■ Data for analysis:
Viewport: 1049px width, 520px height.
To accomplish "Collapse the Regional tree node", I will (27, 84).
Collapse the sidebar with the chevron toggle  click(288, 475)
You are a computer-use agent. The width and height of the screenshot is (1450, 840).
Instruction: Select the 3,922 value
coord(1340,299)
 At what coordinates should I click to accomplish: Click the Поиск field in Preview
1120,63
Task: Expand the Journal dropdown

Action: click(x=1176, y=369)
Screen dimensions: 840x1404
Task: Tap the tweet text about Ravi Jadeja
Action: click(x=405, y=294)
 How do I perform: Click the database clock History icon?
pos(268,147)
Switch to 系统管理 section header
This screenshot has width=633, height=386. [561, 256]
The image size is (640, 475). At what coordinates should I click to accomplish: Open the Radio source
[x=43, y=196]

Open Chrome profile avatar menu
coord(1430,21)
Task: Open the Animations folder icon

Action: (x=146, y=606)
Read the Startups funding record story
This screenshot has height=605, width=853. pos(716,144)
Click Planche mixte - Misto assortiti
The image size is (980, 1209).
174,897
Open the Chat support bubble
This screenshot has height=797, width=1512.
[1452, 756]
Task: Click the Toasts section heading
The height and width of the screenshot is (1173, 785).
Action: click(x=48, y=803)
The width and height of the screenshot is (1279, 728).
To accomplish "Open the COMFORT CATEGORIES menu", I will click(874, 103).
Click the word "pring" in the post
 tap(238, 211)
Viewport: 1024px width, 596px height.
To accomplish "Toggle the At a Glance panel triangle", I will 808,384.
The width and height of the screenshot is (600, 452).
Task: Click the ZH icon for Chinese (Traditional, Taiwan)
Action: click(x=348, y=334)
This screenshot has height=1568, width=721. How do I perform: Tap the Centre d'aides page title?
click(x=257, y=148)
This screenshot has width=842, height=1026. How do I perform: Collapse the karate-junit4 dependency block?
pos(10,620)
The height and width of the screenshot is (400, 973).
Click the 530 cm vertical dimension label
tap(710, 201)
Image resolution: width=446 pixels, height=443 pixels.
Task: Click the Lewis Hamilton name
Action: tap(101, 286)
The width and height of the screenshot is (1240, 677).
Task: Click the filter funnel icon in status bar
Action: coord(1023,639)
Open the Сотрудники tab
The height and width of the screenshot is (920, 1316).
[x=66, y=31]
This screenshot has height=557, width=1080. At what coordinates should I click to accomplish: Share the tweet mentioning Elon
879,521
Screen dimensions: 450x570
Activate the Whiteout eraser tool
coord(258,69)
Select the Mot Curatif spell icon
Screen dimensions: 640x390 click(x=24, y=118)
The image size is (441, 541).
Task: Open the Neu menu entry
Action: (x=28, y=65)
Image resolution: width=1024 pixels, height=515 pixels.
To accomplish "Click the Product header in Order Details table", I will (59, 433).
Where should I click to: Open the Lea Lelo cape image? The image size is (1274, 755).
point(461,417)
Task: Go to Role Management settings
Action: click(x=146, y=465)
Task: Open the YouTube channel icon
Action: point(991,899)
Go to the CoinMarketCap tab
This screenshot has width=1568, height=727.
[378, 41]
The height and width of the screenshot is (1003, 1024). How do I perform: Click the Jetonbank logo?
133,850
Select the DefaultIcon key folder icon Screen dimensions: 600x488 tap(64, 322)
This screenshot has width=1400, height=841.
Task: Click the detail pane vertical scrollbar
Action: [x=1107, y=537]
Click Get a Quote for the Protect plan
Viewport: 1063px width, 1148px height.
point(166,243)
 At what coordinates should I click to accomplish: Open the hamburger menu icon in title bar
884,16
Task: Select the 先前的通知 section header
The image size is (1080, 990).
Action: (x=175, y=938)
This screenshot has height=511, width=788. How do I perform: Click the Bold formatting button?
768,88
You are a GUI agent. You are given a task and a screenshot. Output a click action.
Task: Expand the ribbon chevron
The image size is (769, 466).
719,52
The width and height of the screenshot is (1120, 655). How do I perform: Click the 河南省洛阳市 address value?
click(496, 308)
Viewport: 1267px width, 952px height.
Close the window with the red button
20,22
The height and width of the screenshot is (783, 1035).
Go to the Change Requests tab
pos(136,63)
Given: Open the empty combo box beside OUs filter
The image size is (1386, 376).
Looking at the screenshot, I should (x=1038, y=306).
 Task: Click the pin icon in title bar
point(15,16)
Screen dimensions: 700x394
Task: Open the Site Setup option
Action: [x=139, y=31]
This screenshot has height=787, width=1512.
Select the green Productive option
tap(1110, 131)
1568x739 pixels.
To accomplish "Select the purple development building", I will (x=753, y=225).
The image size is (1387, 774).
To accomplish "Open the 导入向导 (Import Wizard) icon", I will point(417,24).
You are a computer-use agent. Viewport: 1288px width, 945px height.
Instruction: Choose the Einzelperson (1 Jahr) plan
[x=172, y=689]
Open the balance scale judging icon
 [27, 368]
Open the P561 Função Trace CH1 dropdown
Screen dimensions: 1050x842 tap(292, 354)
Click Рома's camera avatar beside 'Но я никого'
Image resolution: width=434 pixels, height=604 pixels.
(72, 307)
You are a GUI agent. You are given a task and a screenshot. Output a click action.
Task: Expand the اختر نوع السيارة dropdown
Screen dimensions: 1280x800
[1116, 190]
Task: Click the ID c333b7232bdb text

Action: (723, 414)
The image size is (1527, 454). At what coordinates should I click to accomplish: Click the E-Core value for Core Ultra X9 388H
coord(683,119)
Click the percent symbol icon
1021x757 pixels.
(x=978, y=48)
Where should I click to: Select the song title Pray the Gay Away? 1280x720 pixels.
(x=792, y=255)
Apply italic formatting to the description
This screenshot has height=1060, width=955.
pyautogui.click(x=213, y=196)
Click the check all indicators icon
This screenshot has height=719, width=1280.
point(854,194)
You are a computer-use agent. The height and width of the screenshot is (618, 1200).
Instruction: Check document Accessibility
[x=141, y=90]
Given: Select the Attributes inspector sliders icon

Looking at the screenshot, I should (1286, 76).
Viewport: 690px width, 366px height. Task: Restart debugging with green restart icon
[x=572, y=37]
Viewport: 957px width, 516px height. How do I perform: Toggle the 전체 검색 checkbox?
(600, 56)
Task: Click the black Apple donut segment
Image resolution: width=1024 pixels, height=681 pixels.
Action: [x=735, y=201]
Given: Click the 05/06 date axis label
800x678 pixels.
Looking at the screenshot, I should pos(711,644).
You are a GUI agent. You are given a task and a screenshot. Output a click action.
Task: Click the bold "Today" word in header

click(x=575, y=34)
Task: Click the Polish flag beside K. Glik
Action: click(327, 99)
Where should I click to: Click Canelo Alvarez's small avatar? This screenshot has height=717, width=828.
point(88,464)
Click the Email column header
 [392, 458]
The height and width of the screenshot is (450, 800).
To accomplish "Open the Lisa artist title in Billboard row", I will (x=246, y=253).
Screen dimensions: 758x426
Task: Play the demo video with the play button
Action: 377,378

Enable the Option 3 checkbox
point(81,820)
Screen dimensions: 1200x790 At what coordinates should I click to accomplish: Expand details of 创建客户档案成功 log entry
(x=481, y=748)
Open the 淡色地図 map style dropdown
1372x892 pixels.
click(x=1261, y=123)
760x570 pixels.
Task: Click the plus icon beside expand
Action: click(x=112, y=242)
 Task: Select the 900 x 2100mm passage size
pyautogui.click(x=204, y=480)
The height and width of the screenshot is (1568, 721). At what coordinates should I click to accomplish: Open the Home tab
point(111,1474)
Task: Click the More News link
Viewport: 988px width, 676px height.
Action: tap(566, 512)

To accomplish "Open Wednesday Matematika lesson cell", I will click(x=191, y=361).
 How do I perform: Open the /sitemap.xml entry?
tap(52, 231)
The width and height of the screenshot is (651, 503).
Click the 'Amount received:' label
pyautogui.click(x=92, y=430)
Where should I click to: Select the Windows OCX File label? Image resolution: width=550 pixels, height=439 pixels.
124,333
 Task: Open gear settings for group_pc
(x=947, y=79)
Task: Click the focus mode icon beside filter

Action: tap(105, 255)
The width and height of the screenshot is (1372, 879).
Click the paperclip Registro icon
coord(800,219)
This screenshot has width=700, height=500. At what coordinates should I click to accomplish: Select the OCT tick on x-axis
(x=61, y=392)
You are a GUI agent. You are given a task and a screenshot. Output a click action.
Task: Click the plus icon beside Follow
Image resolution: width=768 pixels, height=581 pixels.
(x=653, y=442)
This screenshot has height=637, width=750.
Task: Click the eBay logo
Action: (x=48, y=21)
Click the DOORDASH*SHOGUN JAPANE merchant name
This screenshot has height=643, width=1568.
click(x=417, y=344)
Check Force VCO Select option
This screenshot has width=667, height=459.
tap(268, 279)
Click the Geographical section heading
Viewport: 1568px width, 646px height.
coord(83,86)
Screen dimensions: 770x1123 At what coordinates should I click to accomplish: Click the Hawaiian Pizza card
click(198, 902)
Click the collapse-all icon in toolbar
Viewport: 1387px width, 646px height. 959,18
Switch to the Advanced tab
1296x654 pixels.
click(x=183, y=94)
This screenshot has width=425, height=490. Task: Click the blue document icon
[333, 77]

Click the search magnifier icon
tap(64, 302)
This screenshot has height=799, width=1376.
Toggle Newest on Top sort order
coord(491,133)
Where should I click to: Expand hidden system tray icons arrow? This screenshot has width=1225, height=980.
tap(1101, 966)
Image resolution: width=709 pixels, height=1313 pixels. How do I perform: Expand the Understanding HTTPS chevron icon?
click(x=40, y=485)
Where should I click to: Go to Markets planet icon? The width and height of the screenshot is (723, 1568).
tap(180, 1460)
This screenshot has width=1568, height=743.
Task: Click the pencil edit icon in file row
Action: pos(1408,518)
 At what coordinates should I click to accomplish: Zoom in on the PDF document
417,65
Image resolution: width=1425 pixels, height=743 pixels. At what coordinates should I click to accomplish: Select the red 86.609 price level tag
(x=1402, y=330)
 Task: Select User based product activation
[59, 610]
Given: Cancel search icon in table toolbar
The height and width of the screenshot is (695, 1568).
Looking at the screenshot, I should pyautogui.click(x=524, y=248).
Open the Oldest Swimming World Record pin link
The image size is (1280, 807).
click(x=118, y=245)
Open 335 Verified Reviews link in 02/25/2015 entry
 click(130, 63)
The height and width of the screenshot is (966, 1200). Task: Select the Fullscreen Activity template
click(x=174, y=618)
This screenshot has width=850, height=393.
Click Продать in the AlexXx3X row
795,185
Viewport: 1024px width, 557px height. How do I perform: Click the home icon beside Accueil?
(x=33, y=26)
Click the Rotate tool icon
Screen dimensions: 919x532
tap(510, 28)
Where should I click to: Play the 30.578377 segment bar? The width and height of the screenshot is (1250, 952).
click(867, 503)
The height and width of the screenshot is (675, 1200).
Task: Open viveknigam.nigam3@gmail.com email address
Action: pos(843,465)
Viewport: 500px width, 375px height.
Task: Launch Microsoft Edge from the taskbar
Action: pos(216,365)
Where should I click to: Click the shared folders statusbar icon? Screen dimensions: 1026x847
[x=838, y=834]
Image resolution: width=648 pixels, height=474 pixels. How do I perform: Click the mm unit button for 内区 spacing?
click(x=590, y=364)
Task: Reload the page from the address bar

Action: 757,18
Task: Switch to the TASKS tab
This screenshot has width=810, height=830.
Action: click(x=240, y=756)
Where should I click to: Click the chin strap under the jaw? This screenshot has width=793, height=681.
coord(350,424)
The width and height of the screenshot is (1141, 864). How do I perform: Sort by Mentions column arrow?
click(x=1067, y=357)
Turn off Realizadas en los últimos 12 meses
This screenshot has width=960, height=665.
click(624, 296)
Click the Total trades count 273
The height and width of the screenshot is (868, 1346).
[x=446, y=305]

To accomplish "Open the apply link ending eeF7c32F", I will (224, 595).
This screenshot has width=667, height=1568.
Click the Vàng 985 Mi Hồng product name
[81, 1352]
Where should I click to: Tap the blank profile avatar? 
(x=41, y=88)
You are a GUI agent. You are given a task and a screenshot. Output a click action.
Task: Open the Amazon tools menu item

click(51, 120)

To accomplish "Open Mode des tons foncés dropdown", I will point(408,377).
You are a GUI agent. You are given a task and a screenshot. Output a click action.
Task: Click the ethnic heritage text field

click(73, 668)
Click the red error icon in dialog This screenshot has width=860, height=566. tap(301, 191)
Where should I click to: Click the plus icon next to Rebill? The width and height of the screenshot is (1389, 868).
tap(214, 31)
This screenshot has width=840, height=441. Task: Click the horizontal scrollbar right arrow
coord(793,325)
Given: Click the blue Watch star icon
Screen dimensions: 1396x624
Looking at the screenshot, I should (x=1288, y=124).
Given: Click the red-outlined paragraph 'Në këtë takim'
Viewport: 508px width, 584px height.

■ Task instructions: Wherever the word "computer" appears in the entries above, copy that line.

■ Exercise answer:
You are a computer-use agent. The width and height of the screenshot is (1450, 840).
You are a computer-use agent. Viewport: 1288px width, 945px height.
You are a computer-use agent. The height and width of the screenshot is (618, 1200).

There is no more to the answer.